As my mother ladled a pile of damp cabbage onto my plate, she told my father that if he picked he'd get no pie. He picked, staring at his shoes, put by the back door.

‘Taunton Monday,' he said, ‘all done?'

‘I spent the whole morning on them. You know I did. Why'd you always ask questions you know the answer to? Why don't you shut up when there's nothing interesting to say?' I was upset. I'd been on my own all day, with my thoughts, in the workshop. I didn't care though, it wasn't my problem that Muriel had gone.

We went to Taunton. The old man sat in the van while I carried two dozen log baskets through the back door of a gardening shop, sneering at a queue of people waiting for a bus. He gave me a tenner, so when we got home, I sat in the van until he got out, then drove to Jackson's garage.

‘Dick there?' I whispered.

‘Dick?'

‘Who wants to know?'

‘Billy. You letting me in?' The door opened enough, and Dick shouted, ‘The wanderer returns!' I didn't know what any of the people I knew were saying anymore.

‘Left you?' he said. ‘Gone off with an old fancy man?'

‘You don't know anything about it.'

‘That's what you think!' He poured some cider. ‘Forget her,' he said. ‘Better off with a tart you know.' He smelt of rancid butter and in the gloom, picked at the dim outline of the line of fuzz on his top lip. The drink was bitter and did not satisfy my thirst. I sat on a bench listening to him talk about Hector.

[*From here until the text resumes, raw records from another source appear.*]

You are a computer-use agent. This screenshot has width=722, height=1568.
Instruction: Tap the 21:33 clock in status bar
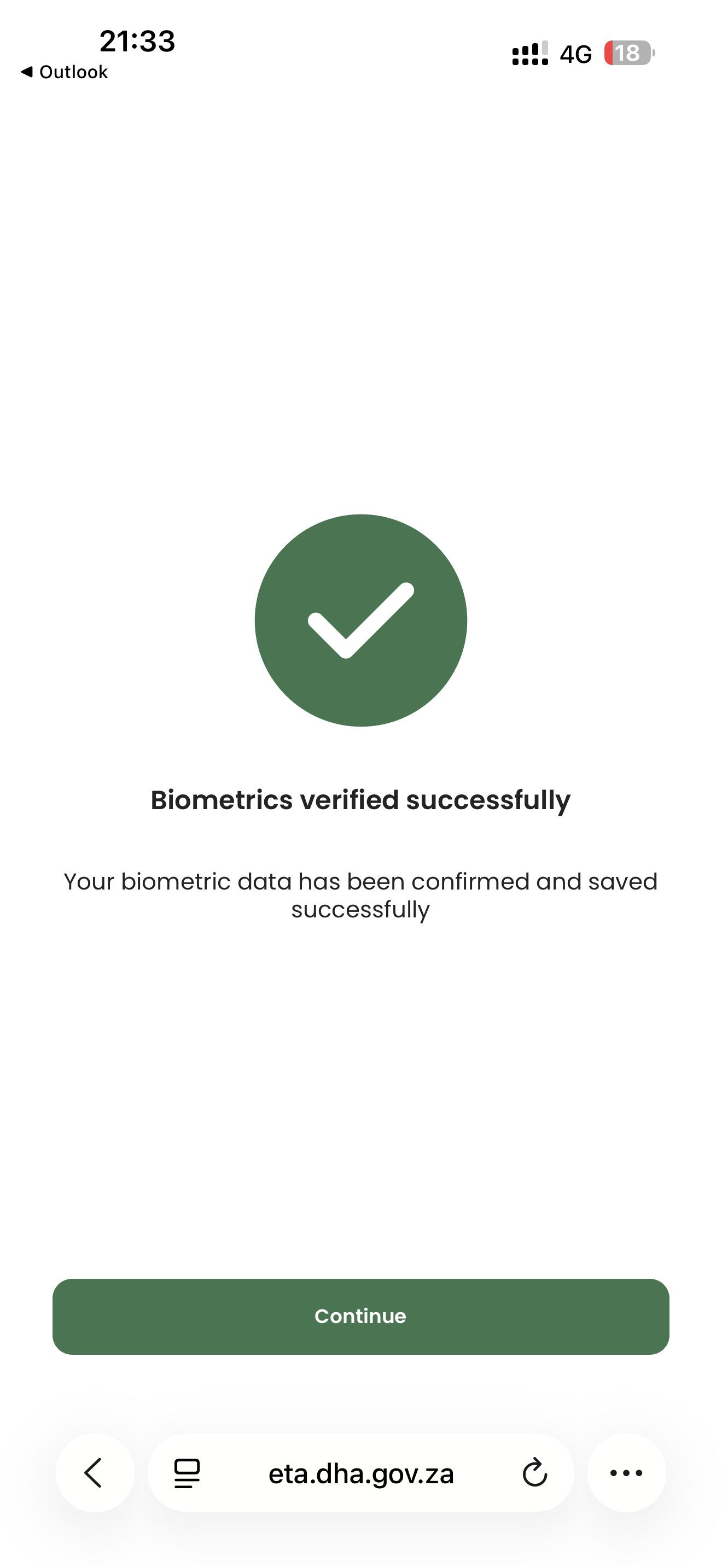[137, 42]
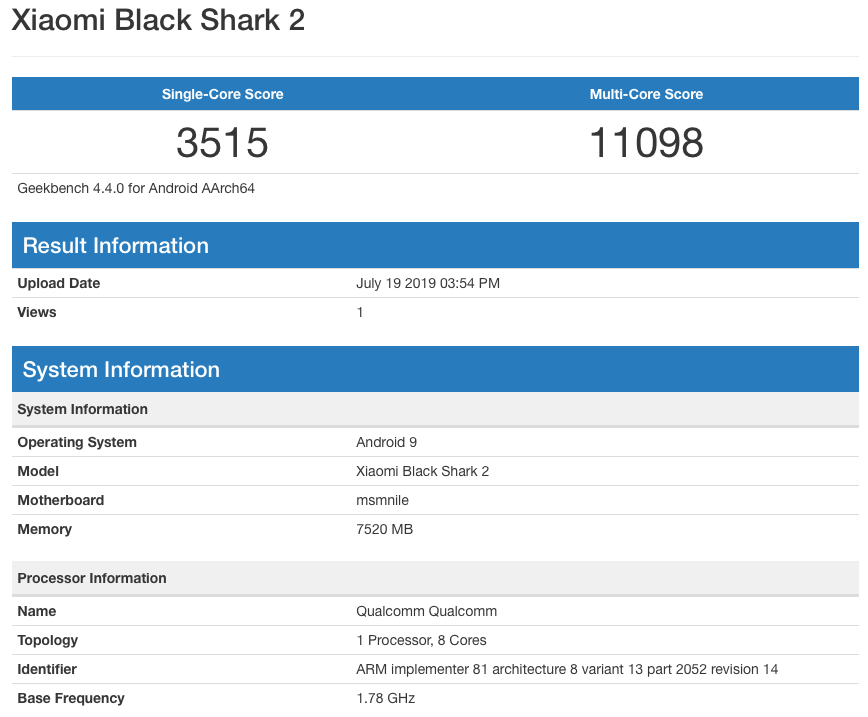
Task: Select the msmnile motherboard value
Action: pyautogui.click(x=382, y=500)
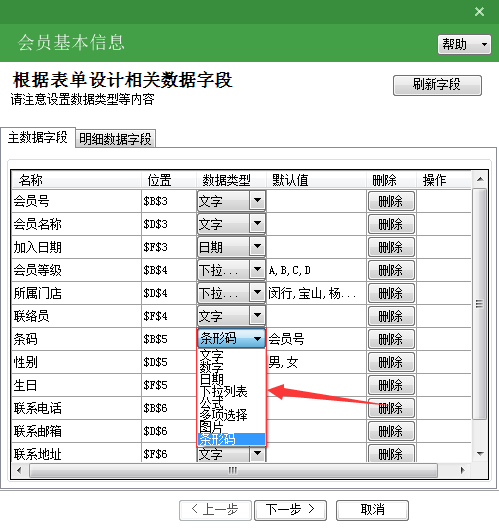Pick 图片 from the data type list
This screenshot has width=499, height=530.
pyautogui.click(x=212, y=427)
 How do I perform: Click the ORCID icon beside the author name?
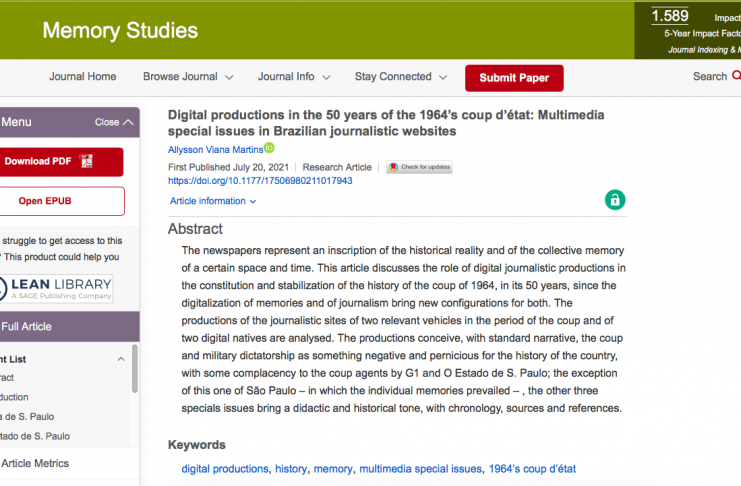point(269,149)
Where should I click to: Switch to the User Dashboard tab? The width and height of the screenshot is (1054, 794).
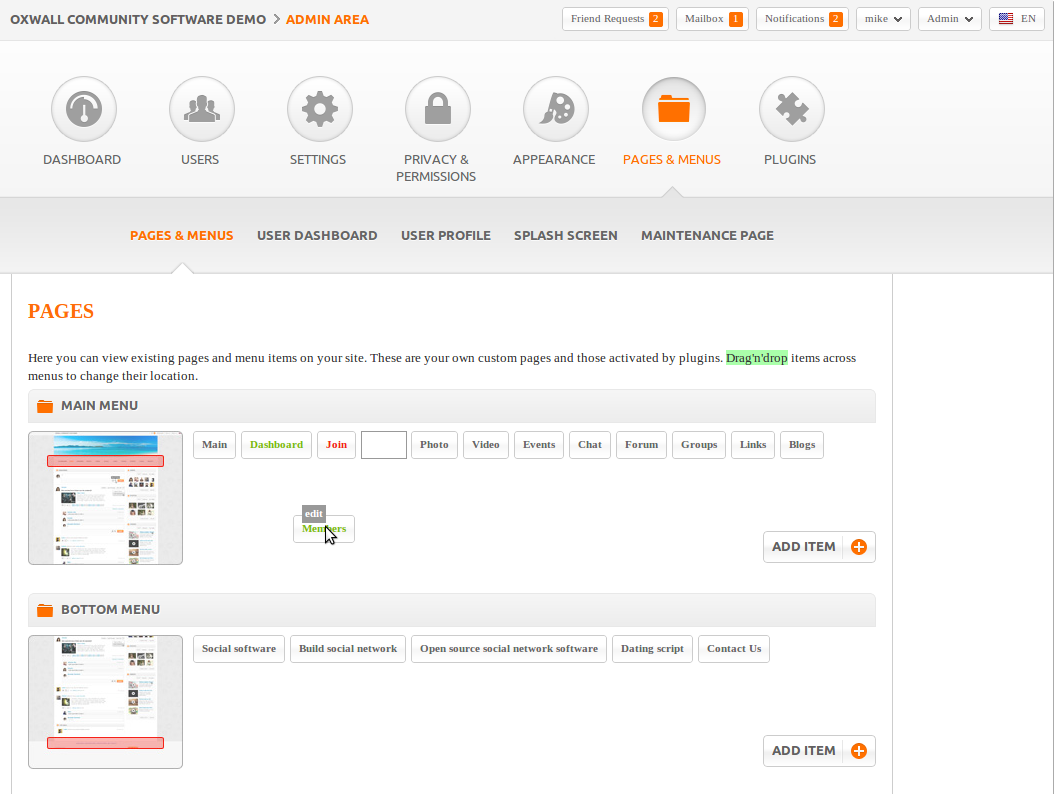click(317, 236)
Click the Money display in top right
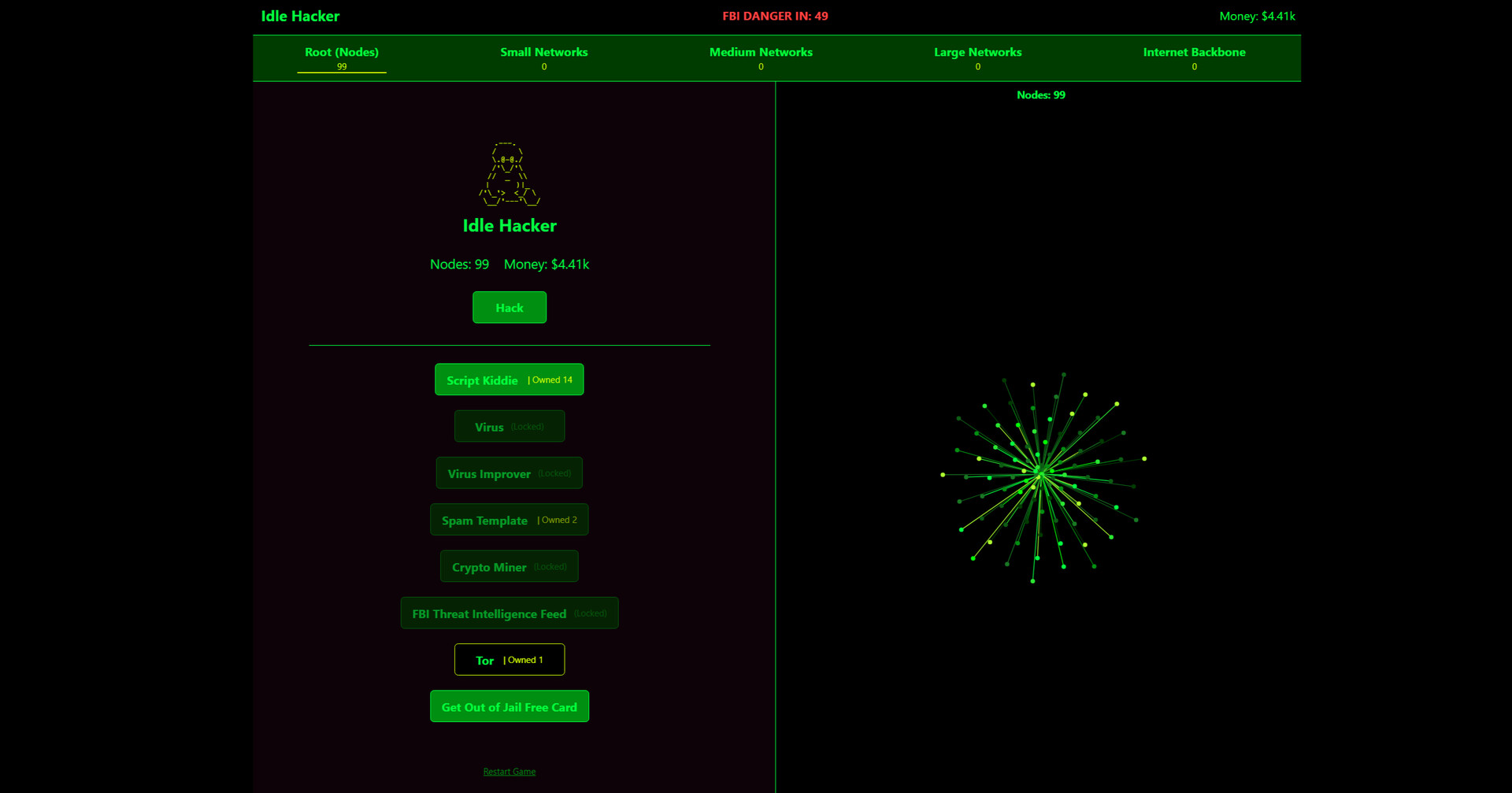The image size is (1512, 793). tap(1256, 17)
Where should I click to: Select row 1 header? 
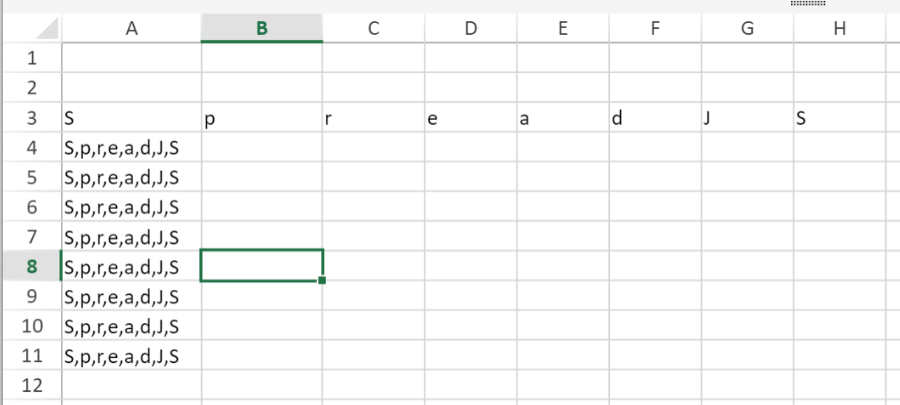coord(30,59)
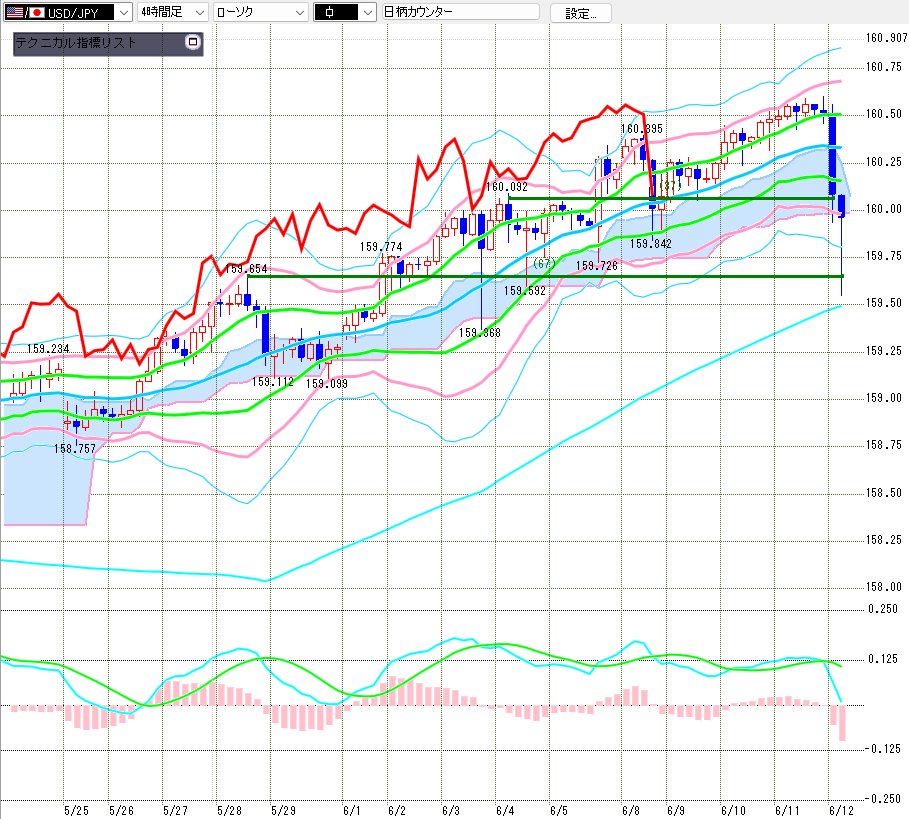Select the テクニカル指標リスト panel title

(x=75, y=42)
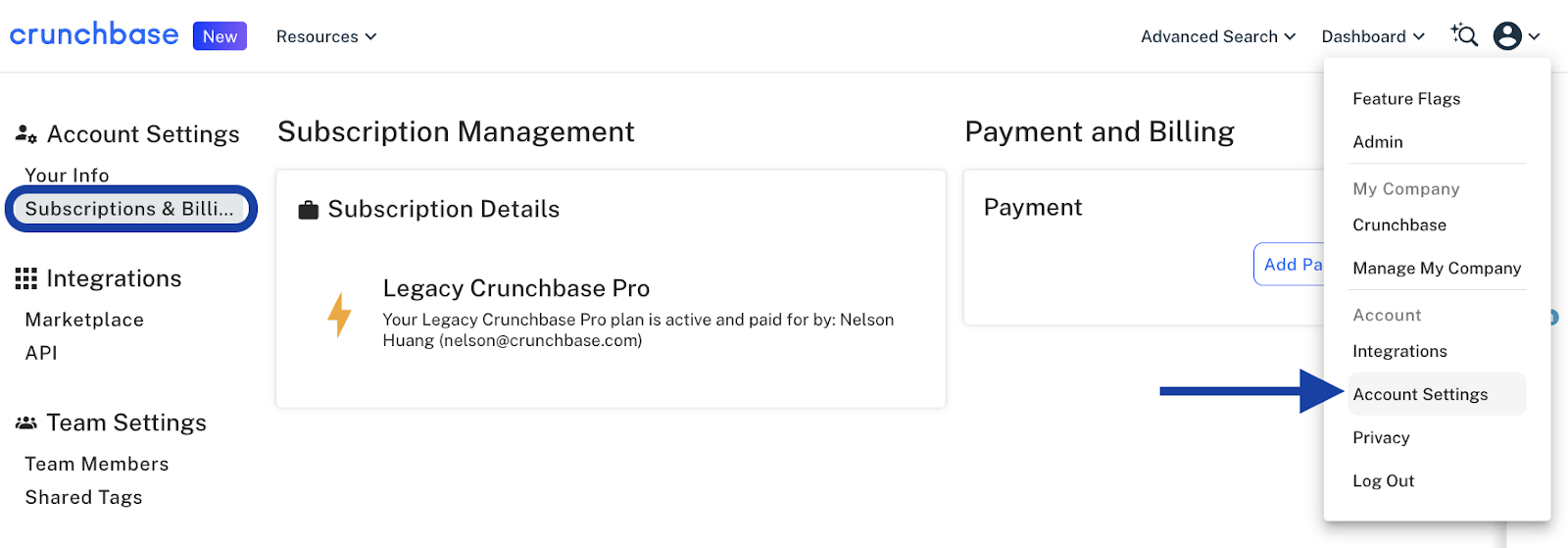Click the New badge button
The height and width of the screenshot is (548, 1568).
pos(220,36)
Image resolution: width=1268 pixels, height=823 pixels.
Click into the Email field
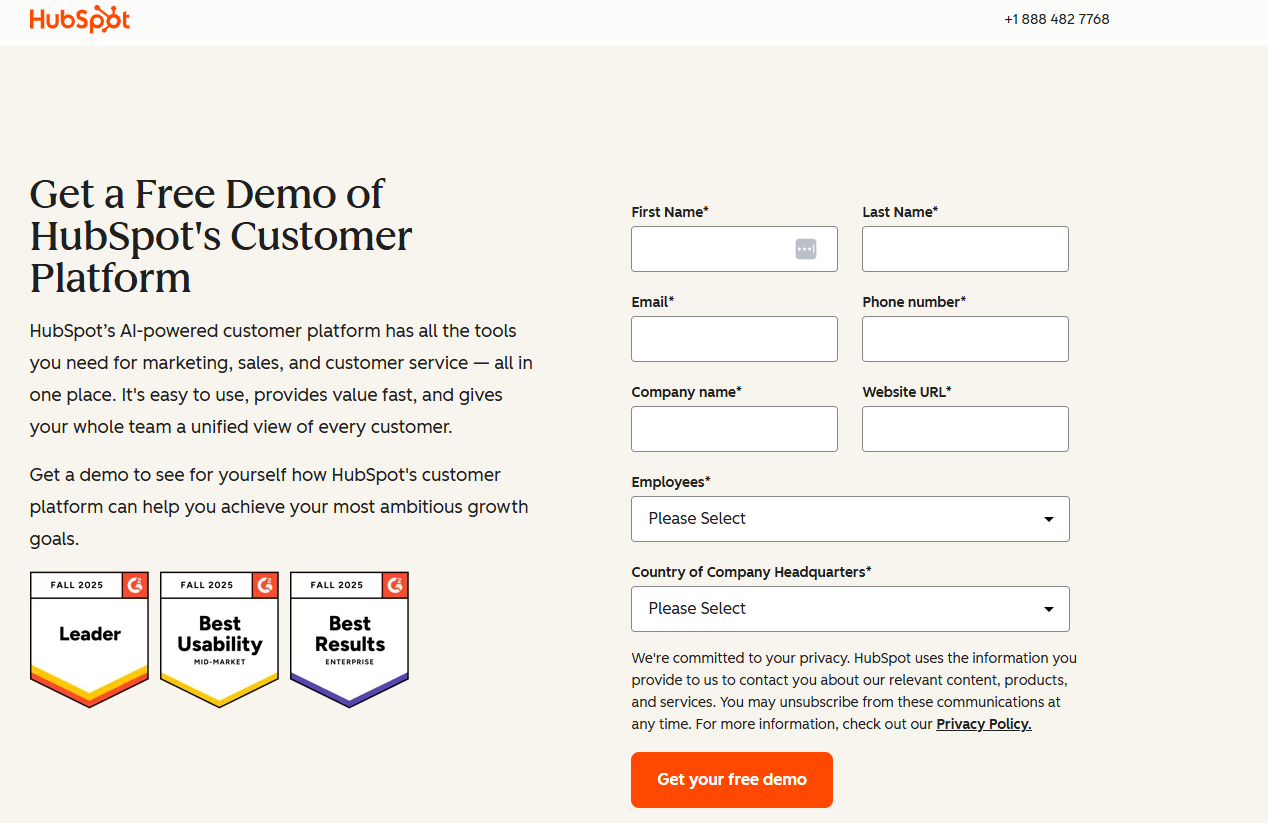point(734,339)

‘Got told off, told him, I said “You chase cows like that and he'll have you”, but Hector, got a mind of his own, the boss gave him a thrashing, thought he'd killed him.'

I said, ‘I saw a dog stung to death by hornets.'

‘I'm telling you, he won't be doing that again in a hurry.' I said it was six hornets, six killed a sheep dog. Took three hours to die and two vets, writhed round the yard howling and howling, in the evening. They put him in a barn, but the howls echoed into the night like they were solid, like you could go out, grip one with your hand, cut a piece off. Chilling sound. Hornets got armour plating, built like tanks. Look like bombs. You can see their mouths moving, clicking back. They have slanty eyes set back on their heads. Though they have a deadly sting they use it reluctantly, so that dog must have really pissed them off.

I caught a length of jelly on my lips, no light filtered into that place. I felt the juice in my brain, and saw Muriel's lips embedded in amber, pouting at me as they flew by. I touched my knees with my head. Tiny explosions went off all around me, the garage door opened and shut, names called out across a space of darkness, and an odd thump thump on some stairs.